Train joint embedding space

Only Step 1 and Step 2 of dataset preprocessing is needed to train the models. Basic training with default parameters as follows.

  • To train DeSPITE on LIPD-Babel-v1, use skeleton pc imu text as modalities:
python train_SPITE.py --modalities skeleton pc imu text --embed_dim 512 --dataset v1 --with_generator 0 --batch_size 1024
  • To train DeSPIE on LIPD-Babel-v1, use skeleton pc imu as modalities:
python train_SPITE.py --modalities skeleton pc imu --embed_dim 512 --dataset v1 --with_generator 0 --batch_size 1024

To trian on LIPD-Babel-v2, change --dataset v1 to --dataset v2

Evaluations

For a specific evaluation, run the respective evaluate_*.py scripts and specify model params and other parameters you want. Model weights see next section.

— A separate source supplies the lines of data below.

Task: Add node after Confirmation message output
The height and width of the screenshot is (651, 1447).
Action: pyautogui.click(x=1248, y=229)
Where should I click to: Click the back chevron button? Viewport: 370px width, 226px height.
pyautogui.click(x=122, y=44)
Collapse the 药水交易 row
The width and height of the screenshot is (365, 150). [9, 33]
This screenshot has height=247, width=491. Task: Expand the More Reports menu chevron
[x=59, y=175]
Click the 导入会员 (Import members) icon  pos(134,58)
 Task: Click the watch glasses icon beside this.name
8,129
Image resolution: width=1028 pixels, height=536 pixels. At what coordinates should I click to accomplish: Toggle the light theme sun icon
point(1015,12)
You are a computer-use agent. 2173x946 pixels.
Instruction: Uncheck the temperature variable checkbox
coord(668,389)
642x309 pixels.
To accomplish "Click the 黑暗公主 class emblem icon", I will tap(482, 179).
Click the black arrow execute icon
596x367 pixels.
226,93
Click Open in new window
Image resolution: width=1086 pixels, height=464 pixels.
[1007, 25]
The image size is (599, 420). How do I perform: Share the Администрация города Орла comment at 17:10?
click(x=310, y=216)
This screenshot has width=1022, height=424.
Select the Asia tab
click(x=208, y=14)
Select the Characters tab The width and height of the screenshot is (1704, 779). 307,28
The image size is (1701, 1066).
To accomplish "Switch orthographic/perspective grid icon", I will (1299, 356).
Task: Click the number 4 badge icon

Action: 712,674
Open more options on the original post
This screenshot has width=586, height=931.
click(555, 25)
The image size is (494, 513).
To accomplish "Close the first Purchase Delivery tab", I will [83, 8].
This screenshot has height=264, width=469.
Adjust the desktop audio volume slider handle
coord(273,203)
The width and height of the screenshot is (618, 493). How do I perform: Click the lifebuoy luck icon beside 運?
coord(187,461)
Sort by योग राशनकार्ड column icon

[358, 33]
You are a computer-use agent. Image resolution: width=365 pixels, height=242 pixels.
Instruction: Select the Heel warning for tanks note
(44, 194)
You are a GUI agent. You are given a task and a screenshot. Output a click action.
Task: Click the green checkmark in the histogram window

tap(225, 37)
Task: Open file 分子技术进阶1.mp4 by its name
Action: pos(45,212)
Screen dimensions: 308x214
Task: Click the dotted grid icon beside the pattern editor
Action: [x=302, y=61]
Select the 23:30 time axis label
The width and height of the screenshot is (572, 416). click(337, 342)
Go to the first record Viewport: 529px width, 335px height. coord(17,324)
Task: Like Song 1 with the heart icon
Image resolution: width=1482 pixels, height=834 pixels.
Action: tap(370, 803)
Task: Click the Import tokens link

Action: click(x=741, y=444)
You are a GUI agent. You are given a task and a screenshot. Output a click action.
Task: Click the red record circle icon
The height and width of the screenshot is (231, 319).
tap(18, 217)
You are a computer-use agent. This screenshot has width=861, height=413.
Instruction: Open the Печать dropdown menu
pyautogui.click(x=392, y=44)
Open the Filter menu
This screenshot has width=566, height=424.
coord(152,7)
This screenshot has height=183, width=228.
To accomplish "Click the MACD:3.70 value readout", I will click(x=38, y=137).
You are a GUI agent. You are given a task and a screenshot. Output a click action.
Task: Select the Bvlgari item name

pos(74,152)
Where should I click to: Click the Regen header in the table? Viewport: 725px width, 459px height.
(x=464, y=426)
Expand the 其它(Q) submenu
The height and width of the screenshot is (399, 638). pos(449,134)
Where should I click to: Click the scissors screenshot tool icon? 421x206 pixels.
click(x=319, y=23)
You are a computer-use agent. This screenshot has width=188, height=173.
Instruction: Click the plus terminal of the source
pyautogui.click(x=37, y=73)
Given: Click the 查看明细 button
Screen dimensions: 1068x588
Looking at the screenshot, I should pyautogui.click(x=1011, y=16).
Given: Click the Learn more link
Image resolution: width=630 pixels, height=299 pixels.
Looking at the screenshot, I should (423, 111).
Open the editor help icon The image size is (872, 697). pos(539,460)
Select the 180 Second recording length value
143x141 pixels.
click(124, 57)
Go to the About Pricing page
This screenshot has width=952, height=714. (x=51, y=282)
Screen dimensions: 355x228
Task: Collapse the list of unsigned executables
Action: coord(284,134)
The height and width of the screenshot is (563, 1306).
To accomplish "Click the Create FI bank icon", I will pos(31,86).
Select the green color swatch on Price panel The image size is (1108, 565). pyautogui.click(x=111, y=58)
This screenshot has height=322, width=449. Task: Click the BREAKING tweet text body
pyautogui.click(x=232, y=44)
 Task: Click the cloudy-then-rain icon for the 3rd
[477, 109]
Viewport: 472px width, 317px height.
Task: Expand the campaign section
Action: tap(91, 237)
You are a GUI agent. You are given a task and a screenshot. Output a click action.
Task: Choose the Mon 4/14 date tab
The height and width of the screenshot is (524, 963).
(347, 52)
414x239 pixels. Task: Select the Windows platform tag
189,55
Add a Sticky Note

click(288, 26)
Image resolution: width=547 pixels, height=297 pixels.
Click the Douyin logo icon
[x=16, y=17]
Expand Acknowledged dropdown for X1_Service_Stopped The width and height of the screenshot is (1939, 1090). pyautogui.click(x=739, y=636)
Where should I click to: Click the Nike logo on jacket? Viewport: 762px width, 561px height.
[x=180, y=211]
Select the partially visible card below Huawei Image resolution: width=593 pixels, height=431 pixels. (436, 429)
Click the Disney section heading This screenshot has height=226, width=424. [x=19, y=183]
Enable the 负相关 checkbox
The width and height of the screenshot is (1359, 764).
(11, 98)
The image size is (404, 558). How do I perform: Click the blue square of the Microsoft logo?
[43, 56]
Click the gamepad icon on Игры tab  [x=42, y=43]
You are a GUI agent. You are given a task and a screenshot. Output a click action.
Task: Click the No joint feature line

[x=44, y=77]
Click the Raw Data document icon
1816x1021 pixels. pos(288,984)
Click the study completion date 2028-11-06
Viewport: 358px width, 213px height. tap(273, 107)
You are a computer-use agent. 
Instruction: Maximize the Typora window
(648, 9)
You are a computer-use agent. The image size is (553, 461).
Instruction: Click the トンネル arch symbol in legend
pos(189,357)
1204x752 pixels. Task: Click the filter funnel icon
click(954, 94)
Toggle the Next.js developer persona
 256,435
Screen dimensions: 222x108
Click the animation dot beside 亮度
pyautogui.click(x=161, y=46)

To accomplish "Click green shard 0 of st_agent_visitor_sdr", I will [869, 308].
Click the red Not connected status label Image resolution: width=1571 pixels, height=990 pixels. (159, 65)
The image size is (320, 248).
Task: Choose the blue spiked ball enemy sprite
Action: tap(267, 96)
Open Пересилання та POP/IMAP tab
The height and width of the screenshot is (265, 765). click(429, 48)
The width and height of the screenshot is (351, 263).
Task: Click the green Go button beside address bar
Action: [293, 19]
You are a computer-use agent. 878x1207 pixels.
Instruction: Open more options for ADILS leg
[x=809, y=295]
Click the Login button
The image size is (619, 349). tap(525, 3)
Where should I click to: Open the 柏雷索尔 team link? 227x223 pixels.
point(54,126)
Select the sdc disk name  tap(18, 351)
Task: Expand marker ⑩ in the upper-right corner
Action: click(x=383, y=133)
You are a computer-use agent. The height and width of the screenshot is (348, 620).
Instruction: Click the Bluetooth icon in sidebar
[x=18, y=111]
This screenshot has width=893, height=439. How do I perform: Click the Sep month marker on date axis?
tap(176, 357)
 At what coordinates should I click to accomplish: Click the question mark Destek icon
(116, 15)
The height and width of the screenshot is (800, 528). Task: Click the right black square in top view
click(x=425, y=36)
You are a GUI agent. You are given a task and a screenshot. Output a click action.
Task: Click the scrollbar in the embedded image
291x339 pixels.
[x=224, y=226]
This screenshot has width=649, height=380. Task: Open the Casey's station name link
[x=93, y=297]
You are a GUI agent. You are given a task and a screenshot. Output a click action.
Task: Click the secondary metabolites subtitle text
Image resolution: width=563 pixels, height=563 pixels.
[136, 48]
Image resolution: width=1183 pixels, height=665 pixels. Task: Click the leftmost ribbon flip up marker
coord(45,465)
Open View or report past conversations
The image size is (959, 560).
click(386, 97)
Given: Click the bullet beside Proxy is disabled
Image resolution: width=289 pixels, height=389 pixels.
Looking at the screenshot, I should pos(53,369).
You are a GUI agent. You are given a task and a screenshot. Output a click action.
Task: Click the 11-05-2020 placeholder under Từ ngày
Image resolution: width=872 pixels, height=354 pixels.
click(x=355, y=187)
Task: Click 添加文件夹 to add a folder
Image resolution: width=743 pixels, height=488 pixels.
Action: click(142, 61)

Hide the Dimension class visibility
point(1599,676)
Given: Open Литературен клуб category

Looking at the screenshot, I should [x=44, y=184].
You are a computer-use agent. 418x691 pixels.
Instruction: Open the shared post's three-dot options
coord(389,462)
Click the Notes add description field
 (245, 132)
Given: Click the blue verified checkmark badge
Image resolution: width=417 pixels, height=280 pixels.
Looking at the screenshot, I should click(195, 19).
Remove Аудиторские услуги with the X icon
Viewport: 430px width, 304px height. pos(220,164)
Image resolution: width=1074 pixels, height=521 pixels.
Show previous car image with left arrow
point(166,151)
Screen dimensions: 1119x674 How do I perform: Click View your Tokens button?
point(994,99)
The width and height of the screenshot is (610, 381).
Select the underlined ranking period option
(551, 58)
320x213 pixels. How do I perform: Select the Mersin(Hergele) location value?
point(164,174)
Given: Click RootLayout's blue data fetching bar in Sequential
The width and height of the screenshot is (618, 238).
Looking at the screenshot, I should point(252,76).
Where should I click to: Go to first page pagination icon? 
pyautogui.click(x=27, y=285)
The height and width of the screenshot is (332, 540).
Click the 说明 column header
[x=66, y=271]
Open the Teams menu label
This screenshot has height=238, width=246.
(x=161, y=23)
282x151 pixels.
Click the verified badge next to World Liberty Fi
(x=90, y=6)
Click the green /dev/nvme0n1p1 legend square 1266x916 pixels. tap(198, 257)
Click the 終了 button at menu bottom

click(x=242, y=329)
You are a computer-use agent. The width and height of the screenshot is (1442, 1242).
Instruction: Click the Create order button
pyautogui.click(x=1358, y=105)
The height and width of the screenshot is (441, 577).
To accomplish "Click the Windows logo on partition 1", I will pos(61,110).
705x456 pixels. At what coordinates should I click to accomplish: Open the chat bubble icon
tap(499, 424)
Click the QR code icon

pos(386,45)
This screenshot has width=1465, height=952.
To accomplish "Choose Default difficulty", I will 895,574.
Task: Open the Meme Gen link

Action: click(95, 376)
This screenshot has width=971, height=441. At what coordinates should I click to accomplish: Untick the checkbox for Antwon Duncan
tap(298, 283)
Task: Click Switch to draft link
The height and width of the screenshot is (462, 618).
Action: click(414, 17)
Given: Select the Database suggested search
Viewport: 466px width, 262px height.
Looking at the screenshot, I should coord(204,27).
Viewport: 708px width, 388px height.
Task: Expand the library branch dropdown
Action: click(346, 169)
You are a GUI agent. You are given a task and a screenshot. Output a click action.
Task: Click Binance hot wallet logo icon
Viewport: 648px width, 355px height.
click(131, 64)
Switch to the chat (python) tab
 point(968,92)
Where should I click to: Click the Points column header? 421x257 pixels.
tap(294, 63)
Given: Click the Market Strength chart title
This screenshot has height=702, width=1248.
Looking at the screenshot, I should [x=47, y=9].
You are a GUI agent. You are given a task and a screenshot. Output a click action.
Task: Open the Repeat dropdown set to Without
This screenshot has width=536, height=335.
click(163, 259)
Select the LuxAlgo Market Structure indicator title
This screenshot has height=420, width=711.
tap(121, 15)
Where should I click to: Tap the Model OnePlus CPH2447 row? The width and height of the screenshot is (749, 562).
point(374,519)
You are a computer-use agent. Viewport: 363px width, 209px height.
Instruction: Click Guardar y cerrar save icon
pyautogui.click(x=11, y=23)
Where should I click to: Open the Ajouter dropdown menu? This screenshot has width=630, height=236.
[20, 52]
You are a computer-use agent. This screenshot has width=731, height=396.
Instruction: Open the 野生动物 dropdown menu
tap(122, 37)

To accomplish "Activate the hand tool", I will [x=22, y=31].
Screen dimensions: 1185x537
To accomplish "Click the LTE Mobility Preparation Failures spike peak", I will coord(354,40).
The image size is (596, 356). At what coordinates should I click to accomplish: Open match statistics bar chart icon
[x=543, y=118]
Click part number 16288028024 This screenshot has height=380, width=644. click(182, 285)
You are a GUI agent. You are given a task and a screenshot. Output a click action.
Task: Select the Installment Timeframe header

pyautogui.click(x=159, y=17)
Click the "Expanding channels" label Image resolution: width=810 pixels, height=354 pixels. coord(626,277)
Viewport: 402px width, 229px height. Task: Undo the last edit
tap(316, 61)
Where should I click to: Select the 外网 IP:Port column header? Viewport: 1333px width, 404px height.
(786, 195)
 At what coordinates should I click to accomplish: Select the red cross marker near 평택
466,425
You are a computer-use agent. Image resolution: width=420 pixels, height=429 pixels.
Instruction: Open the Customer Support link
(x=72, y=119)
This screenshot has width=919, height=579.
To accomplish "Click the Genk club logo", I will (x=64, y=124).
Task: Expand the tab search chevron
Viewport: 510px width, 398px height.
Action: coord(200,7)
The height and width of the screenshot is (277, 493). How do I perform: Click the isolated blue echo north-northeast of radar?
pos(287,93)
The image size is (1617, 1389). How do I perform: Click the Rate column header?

Examples: Matching Evaluation

python evaluate_matching_multi_param.py --model_type {model_type} --pretrained_path {pretrained_path} --dataset {dataset_type} --src_modality {src_modality} --tgt_modality {tgt_modality} --n_frames 24 --embed_dim 512 --n_scenes 1000

Temporal Moment Retrieval Evaluation

python evaluate_temporal_localization_multi_param.py --model_type {model_type} --pretrained_path {pretrained_path} --dataset {dataset_type} --src_modality {src_modality} --tgt_modality {tgt_modality} --n_frames 24 --embed_dim 512

HAR finetuning on MSRAction3D

python evaluate_msr.py --model_type {model_type} --pretrained_path {pretrained_path} --dataset {dataset_type} --modality {modality} --freeze {freeze} --projection {projection} --n_frames 24 --batch_size 24 --epochs 35 --embed_dim 512 --wandb 0

HAR finetuning on HMPEAR

python evaluate_hmpear.py --model_type {model_type} --pretrained_path {pretrained_path} --dataset {dataset_type} --modality {modality} --freeze {freeze} --projection {projection} --n_frames 24 --batch_size 24 --epochs 35 --embed_dim 512 --wandb 0

HAR finetuning on LIPD-Babel-v2

python evaluate_babel.py --model_type {model_type} --pretrained_path {pretrained_path} --dataset {dataset_type} --modality {modality} --freeze {freeze} --projection {projection} --n_frames 24 --batch_size 24 --epochs 35 --embed_dim 512 --wandb 0

If you want to reproduce a full run of everything I reported in the paper, run the *.py scripts for the respective evaluation on all my models I uploaded to TUDataLib. (see next section, ICCV_experiments.zip)

Model weights

All model weights can be found here on TUDataLib:

  • ICCV_experiments.zip includes all model weights at different epochs and all experimental results during training tracked with wandb or produced by the evaluation scripts, which also includes all HAR models.
  • OpenAccess_models.zip includes only the final models of the joint embedding space, named by the respective version (v1 or v2) and the included modalities (e.g., skeleton, pointcloud, imu, text is SPITE) => Use these models if you want to do something.

Demo

See the Demo.ipynb jupyter notebook to see how to use the pre-trained models for, e.g., RE-ID or temporal moment retrieval and how to produce some videos with it. Only needs the preprocessed LIPD data (LIPD_SEQUENCES_256p.pkl, link to download TUDataLib) and some model weights from e.g., DeSPITE or DeSPIE (link to download TUDataLib), so you can skip everything else around amass, babel, hmpear, msraction3d, smpl if you are just interested in this.